Did it happen to you too, reality check?
:tiphat:


----------



## Tikoo Tuba (Oct 15, 2018)

It may soon happen to me in regard to opening a special bank account so that the U.S. govt may give me money digitally . They seem insistent that this is how it must be . I don't really care . Otherwise I remain unplugged . I write music notes on paper with a pencil - and love my eraser . I don't mind copying and printing with a computer .


----------



## Art Rock (Nov 28, 2009)

Every post I make on TC I type on my vintage typewriter, put it in an envelope and mail it to the mod team, who then post it on my behalf.


----------



## CnC Bartok (Jun 5, 2017)

Excellent! I used my first phone with internet access to fill in the online application form to join the Luddite Society. :devil:


----------



## Joe B (Aug 10, 2017)

Art Rock said:


> Every post I make on TC I type on my vintage typewriter, put it in an envelope and mail it to the mod team, who then post it on my behalf.
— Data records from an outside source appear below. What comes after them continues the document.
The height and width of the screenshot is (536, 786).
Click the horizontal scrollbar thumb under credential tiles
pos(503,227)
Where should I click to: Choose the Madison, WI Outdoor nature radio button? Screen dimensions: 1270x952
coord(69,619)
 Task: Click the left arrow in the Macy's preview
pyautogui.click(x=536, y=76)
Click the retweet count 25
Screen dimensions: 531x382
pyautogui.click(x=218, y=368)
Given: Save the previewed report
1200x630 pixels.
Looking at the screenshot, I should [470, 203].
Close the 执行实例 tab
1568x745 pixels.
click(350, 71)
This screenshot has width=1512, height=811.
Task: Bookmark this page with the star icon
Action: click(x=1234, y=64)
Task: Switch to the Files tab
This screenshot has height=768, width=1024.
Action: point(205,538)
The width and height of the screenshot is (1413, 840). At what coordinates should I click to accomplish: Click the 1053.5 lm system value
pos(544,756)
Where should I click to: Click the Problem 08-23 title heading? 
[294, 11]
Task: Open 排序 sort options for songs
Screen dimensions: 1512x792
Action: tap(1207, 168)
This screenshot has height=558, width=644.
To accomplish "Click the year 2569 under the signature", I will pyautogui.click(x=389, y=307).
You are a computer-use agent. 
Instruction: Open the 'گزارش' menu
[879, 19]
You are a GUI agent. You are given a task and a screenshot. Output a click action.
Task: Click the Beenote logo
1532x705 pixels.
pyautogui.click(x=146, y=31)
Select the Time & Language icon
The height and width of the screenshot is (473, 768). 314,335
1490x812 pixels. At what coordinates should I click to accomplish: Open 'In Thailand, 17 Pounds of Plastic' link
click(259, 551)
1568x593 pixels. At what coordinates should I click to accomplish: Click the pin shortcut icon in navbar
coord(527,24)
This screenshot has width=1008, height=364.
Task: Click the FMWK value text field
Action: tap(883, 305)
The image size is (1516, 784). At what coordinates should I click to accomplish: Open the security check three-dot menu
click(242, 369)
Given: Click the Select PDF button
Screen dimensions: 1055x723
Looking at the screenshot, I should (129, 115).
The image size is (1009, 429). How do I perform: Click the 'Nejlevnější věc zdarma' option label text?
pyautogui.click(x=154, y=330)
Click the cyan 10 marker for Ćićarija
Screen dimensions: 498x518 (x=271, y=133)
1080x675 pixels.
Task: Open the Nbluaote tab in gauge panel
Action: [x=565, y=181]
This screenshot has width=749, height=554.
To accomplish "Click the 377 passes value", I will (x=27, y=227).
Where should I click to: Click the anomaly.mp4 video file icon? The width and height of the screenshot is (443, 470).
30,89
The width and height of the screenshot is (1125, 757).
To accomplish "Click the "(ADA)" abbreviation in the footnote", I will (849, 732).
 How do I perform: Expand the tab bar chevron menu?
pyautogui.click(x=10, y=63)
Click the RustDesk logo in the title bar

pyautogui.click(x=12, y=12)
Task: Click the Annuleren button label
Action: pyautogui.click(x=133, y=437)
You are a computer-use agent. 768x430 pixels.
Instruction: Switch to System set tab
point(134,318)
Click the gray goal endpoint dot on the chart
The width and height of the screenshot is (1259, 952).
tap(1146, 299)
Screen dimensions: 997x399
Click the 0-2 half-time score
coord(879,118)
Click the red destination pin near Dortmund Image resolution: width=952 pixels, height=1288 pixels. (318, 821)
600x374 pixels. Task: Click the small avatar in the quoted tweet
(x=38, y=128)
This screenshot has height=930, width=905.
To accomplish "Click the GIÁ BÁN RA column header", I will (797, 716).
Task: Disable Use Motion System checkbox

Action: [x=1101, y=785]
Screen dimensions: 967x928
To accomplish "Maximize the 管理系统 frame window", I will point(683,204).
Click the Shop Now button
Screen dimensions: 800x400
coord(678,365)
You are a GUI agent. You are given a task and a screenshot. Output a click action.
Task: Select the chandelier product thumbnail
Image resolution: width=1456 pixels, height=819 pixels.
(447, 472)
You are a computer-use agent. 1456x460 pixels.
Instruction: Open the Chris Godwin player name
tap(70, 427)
Wow, talk about high maintanence! With the games you're running you must be spending all of your disposable income on postage. :lol:


----------



## SixFootScowl (Oct 17, 2011)

I still don't have a smart phone and wish to go back to a flip phone.


----------



## philoctetes (Jun 15, 2017)

My cellphone does everything great except making phone calls.


----------